- **WHAT TO WORK ON**
All of the data, except its images, should be set down exactly as it appears.

::: TASK MATERIAL

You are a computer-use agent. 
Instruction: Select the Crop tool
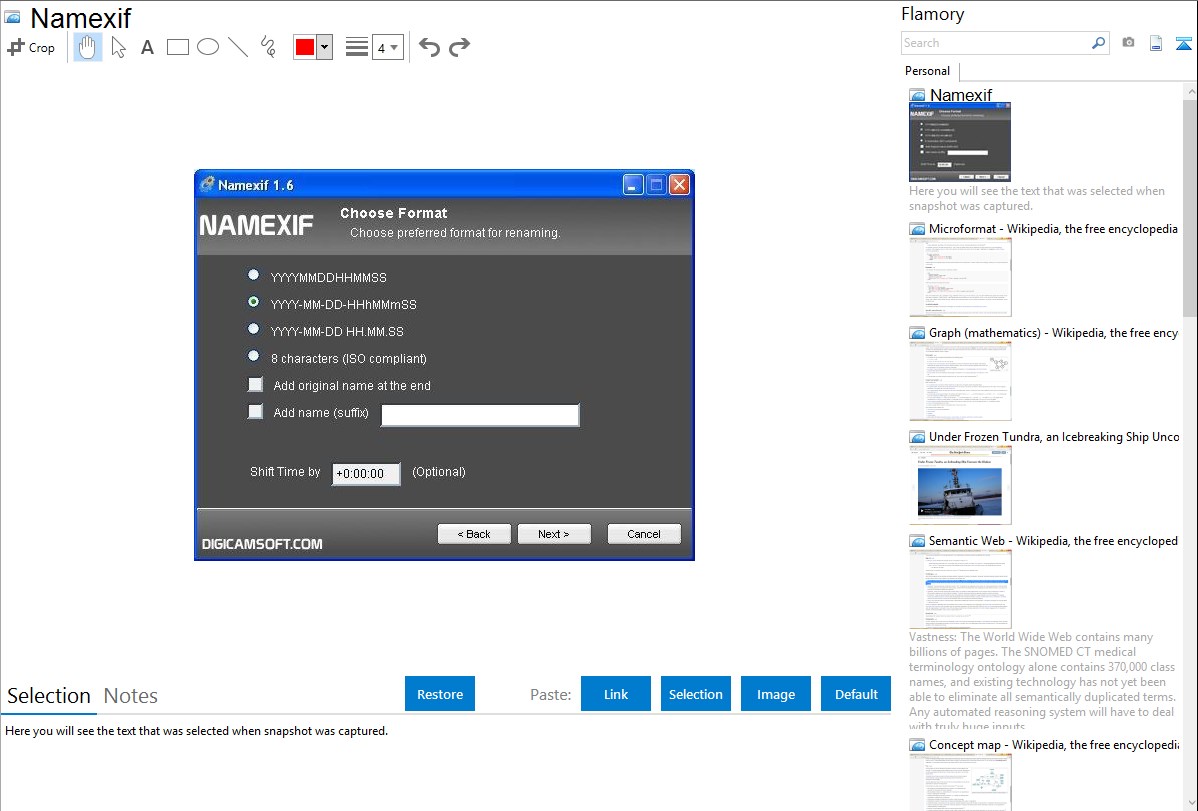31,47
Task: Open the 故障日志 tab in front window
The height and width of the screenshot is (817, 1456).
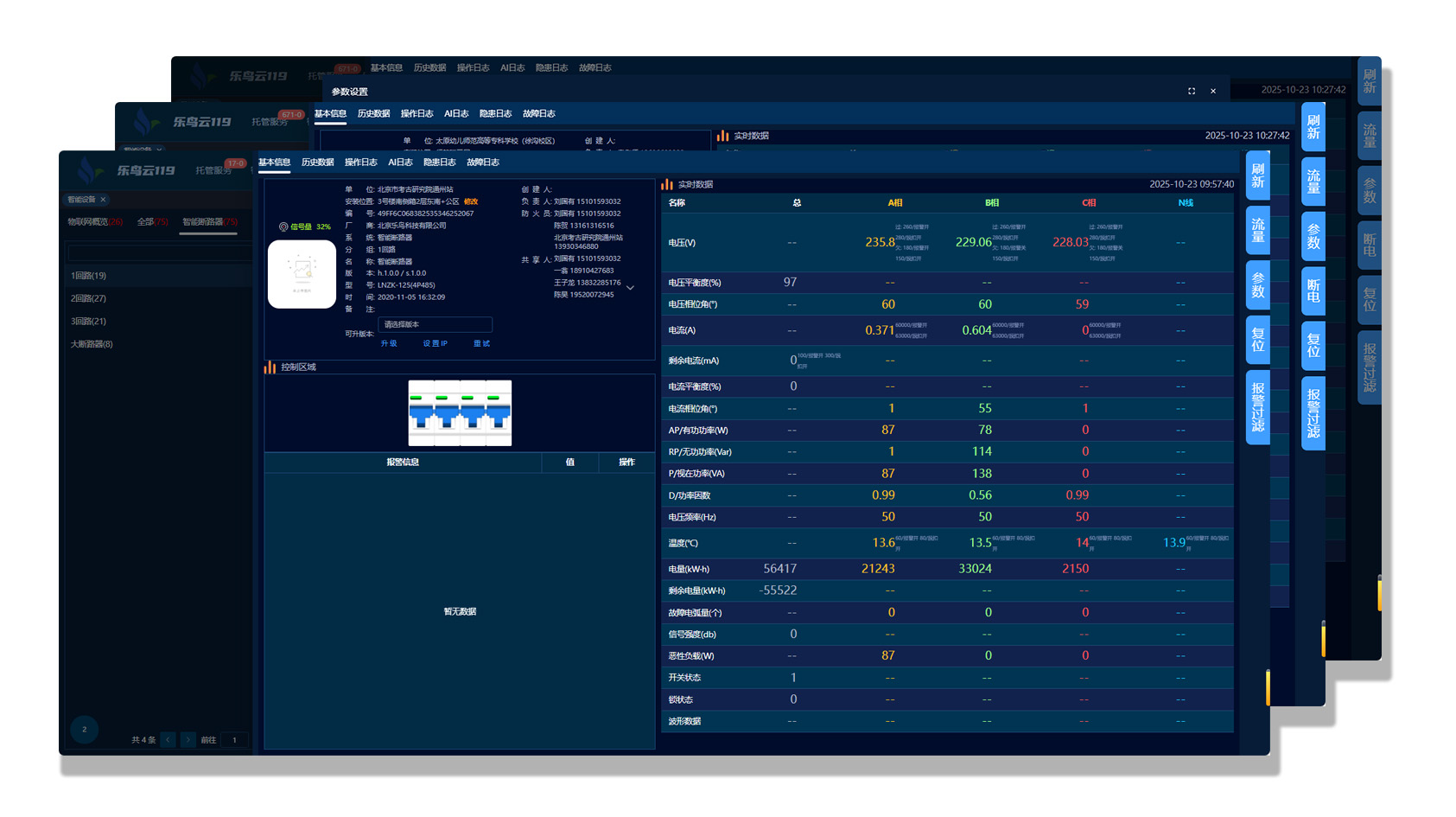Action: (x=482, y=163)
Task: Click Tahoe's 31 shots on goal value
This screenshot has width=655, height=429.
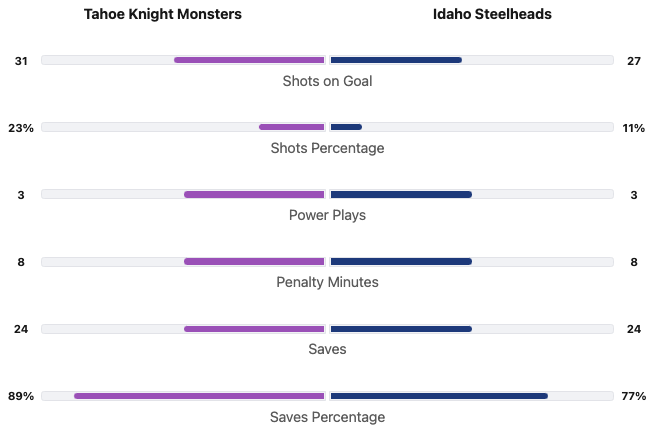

::::::

- **EXERCISE RESULT**
You are a computer-use agent. 
Instruction: Select the Crop tool
31,47
Task: Open the 故障日志 tab in front window
The height and width of the screenshot is (817, 1456).
Action: (x=482, y=163)
Task: Click Tahoe's 31 shots on goal value
This screenshot has width=655, height=429.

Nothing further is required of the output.